Source records Block Start

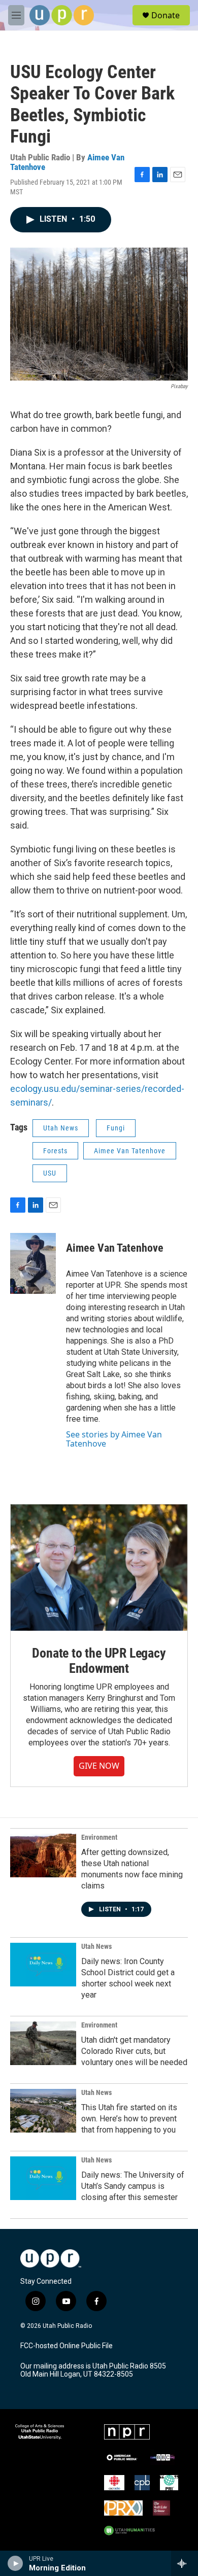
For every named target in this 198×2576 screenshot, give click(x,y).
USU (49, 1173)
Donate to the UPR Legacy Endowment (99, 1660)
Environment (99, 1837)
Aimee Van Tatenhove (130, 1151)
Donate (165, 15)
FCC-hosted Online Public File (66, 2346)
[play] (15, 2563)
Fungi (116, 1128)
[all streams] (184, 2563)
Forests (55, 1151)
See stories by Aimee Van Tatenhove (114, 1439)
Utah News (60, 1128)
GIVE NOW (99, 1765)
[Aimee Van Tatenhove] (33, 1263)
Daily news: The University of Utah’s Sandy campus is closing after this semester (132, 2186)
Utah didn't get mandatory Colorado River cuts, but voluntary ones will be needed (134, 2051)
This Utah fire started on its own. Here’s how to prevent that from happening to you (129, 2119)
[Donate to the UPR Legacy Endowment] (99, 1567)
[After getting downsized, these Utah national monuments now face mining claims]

Source records Block End

§ **Exercise directions**:
For the material above, reproduce exactly the lines from the line with "Donate (165, 15)" to the line with "[Donate to the", inclusive, and exclude all others.

§ **Exercise result**:
Donate (165, 15)
FCC-hosted Online Public File (66, 2346)
[play] (15, 2563)
Fungi (116, 1128)
[all streams] (184, 2563)
Forests (55, 1151)
See stories by Aimee Van Tatenhove (114, 1439)
Utah News (60, 1128)
GIVE NOW (99, 1765)
[Aimee Van Tatenhove] (33, 1263)
Daily news: The University of Utah’s Sandy campus is closing after this semester (132, 2186)
Utah didn't get mandatory Colorado River cuts, but voluntary ones will be needed (134, 2051)
This Utah fire started on its own. Here’s how to prevent that from happening to you (129, 2119)
[Donate to the UPR Legacy Endowment] (99, 1567)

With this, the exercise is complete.